Inhibition of TrkB signaling induces death of HTLV-1-infected cells. (A) C10/MJ cell survival following K-252a treatment. The graph shows ratios of live (light gray bars) to dead (dark gray bars) cells (transformed to 100% total cells) following the indicated culture conditions and treatments. Values are the mean data from three or more independent experiments, with error bars denoting standard deviations. *, P < 0.05; **, P < 0.01; ***, P < 0.0005 (two-tailed Student t test). (B) ANA-12 reduces binding of BDNF antibody to the surfaces of C10/MJ cells. Cells were seeded on coverslips in the presence of ANA-12 or DMSO and analyzed by indirect immunofluorescence microscopy (magnification, ×40; Nikon Eclipse E600 microscope) using a BDNF antibody. Nuclei were stained with DAPI. (C) C10/MJ cell survival following ANA-12 (20 μM) treatment. The graph shows ratios of live to dead cells as detailed above. Values are the mean data from three independent experiments, with error bars denoting standard deviations. **, P < 0.01 (two-tailed Student t test). (D) ATL-2s cell survival following K-252a (100 nM) and ANA-12 (20 μM) treatment. The graph shows ratios of live to dead cells as detailed above.

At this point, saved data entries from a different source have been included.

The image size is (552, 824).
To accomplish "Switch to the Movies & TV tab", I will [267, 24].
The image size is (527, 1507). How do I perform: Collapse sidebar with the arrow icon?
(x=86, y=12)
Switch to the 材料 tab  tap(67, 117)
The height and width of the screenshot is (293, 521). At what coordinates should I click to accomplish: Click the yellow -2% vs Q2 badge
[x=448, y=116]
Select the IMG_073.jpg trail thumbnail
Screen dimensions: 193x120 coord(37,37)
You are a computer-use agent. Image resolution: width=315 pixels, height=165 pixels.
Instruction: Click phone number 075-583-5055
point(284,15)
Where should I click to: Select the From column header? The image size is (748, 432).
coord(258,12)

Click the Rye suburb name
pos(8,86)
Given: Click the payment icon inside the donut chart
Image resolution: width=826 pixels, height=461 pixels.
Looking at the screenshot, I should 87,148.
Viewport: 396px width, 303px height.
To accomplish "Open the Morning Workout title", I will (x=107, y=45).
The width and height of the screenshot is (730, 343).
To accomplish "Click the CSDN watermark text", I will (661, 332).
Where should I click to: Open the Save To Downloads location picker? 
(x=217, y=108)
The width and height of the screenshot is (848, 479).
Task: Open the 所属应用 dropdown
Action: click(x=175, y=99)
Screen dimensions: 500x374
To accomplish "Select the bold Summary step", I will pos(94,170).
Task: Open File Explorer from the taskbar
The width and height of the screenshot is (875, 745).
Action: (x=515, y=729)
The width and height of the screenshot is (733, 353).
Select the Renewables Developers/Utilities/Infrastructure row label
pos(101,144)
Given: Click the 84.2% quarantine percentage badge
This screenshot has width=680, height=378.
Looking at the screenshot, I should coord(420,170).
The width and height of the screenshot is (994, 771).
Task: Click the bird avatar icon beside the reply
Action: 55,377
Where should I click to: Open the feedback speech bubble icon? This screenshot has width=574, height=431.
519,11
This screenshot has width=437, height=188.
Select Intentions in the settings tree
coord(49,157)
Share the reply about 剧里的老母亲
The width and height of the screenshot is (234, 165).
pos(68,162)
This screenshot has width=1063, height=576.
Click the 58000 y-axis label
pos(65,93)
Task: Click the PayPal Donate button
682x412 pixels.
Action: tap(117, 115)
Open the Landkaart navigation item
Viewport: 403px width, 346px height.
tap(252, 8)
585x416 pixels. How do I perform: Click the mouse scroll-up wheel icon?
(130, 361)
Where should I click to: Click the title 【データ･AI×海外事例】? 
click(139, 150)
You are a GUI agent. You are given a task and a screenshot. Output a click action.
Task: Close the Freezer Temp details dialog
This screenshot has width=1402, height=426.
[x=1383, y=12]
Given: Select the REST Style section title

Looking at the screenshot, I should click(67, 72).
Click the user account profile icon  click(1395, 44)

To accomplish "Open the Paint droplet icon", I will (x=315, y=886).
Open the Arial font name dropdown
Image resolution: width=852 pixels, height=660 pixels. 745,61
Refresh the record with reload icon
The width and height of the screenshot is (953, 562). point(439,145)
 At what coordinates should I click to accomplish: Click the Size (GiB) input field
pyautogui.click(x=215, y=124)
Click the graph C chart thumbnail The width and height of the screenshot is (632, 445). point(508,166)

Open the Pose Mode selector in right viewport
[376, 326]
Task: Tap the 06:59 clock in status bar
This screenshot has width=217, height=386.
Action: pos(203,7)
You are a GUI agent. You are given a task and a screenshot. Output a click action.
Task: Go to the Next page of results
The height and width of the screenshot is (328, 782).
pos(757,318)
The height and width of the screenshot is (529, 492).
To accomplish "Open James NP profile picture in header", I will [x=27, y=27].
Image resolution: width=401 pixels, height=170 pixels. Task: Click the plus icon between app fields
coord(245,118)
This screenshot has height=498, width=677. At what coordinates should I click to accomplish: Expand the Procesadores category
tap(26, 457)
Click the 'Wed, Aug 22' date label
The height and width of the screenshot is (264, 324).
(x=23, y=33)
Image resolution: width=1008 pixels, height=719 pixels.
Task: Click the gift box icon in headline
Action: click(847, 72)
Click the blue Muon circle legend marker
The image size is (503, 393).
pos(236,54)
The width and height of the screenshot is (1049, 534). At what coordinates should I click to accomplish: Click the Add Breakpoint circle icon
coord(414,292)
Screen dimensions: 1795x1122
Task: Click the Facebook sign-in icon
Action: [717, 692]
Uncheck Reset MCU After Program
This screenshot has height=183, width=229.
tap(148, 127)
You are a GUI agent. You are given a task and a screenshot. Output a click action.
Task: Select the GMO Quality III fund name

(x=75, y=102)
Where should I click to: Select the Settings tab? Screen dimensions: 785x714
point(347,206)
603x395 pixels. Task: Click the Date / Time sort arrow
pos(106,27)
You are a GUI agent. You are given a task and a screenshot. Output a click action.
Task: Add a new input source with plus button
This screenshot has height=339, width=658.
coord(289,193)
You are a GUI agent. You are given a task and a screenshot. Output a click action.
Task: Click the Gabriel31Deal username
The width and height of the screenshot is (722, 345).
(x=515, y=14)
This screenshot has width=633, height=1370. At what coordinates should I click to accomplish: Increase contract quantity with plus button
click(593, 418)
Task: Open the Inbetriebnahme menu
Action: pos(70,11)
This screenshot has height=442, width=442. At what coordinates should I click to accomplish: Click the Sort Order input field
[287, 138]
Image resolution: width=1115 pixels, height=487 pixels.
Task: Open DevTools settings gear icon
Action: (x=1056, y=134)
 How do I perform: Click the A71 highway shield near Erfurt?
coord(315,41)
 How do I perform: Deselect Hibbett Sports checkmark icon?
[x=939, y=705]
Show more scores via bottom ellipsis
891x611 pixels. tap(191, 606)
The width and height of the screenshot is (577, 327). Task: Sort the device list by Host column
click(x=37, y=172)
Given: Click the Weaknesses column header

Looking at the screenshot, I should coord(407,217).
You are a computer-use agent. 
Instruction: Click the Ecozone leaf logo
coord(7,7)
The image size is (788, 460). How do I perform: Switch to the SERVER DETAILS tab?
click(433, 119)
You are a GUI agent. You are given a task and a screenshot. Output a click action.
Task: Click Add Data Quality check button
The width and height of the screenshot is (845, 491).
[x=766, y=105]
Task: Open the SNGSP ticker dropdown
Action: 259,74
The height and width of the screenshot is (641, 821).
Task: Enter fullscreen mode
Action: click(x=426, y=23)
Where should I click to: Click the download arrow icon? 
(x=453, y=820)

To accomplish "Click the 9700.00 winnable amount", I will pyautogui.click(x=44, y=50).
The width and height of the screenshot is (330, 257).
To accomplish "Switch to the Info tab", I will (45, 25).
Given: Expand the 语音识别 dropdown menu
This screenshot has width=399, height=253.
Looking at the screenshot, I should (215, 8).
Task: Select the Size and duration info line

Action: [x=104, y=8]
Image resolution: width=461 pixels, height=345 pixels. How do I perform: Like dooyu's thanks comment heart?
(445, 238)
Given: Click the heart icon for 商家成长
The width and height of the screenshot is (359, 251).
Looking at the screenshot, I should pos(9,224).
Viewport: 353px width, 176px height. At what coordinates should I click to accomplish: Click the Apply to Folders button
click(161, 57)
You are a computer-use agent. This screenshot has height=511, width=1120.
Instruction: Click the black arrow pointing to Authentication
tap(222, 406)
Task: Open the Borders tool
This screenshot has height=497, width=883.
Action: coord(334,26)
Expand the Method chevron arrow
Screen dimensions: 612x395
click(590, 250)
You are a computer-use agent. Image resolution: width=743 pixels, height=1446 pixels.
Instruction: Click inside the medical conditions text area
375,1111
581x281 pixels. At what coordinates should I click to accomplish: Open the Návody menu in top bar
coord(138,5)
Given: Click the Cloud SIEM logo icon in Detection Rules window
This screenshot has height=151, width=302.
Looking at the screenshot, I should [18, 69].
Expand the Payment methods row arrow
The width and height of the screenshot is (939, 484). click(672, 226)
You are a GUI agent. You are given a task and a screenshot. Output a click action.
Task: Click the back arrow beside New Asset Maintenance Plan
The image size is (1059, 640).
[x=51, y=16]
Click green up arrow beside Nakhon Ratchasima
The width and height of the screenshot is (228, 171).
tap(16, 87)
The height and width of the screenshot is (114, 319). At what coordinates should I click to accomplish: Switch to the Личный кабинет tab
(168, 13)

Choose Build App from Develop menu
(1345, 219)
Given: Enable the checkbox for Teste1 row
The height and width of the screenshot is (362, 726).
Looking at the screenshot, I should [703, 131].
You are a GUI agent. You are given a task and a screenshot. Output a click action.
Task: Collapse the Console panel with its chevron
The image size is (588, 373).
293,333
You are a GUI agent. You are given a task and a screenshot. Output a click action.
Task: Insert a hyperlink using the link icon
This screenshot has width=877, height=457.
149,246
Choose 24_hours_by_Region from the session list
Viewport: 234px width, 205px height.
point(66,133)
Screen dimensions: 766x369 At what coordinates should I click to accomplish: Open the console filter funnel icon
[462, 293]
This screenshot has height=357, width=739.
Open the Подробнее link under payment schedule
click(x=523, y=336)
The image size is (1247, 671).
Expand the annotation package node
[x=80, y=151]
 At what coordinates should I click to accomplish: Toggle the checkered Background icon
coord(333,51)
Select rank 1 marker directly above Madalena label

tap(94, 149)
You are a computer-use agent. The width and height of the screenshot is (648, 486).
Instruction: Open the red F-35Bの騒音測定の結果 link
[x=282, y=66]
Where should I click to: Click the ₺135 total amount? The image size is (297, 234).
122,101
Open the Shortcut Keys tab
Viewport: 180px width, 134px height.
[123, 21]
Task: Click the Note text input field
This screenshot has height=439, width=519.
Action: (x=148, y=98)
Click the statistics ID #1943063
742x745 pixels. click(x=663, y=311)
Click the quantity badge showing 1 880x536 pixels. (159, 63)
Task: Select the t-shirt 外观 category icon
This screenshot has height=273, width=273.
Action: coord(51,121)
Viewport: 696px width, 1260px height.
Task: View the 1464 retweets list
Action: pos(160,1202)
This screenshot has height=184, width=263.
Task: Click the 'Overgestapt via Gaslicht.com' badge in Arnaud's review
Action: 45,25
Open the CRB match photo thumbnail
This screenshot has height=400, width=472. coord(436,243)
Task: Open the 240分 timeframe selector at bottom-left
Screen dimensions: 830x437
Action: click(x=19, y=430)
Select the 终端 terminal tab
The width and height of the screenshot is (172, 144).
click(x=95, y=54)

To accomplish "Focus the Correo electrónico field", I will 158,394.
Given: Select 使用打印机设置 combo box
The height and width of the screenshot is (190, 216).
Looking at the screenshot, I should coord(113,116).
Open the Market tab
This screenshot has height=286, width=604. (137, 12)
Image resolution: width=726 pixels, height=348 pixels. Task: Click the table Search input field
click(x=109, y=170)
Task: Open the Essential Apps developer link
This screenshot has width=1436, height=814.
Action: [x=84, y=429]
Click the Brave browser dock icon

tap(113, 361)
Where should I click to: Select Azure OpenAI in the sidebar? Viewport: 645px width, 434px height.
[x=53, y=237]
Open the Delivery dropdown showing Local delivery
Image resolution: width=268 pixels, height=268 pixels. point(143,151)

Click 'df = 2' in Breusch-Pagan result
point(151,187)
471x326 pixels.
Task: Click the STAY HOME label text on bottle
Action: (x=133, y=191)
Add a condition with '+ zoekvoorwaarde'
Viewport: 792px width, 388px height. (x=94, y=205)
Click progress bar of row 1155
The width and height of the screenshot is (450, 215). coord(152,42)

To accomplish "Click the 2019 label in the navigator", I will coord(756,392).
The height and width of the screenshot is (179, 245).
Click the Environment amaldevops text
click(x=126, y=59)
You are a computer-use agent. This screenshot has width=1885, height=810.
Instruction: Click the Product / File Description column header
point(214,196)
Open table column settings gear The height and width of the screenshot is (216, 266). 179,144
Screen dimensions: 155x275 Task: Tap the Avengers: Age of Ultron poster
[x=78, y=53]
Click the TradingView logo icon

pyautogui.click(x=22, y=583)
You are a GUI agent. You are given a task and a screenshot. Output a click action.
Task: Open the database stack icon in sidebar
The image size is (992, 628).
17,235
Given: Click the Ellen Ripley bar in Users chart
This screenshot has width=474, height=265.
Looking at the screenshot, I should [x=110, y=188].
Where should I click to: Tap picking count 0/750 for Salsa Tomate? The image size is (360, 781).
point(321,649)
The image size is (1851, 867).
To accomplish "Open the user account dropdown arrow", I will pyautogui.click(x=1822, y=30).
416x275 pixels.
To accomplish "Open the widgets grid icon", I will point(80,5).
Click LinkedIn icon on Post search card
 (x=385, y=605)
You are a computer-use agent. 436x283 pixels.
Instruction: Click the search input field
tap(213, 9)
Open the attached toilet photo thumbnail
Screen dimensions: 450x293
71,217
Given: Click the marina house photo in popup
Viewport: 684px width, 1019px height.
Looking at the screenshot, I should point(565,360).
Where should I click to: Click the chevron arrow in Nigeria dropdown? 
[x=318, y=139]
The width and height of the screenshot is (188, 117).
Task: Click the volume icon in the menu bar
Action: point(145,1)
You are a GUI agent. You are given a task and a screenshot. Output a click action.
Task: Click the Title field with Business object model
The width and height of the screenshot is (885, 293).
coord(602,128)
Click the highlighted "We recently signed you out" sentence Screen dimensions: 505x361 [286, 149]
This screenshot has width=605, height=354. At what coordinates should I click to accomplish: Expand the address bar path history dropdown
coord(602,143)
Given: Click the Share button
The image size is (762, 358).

Values are the mean data from three independent experiments, with error bars denoting standard deviations. *, P < 0.01 (two-tailed Student t test).

FIG 7

Cell survival of Jurkat cells and Jurkat clones following K-252a and ANA-12 treatment. (A) Jurkat-pcDNA and Jurkat-HBZ cell survival following K-252a (100 nM) or ANA-12 (20 μM) treatment. The graph shows ratios of live (light gray bars) to dead (dark gray bars) cells (transformed to 100% total cells) following the indicated culture conditions and treatments. Values are the mean data from three independent experiments, with error bars denoting standard deviations. **, P < 0.01 (two-tailed Student t test). (B) Schematic showing the modes of inhibition of BDNF/TrkB signaling by K-252a and ANA-12.

FIG 8

Inhibition of BDNF/TrkB signaling decreases downstream phosphorylation of GSK-3β. (A) The Western blot in the upper panel shows detection of serine 9 phosphorylation of GSK-3β in the indicated cell lines treated with DMSO, ANA-12 (20 μM), or K-252a (100 nM). Cells were cultured with 0.5% FBS for 24 h and then received the indicated drug treatments for 6 h. The lower panel shows the same membrane stripped and then probed for actin. (B) ANA-12 treatment restores GSK-3β activity. C10/MJ cells were transfected with p7LEF-Fos-Luc and pRL-SV40-Luc (internal standard), cultured in 0.5% serum, and treated with DMSO or 20 μM ANA-12. The graph shows data from four independent transfection assays, with values showing the average luminescence normalized to that of the DMSO treatment (set to 100). **, P < 0.005 (two-tailed Student t test).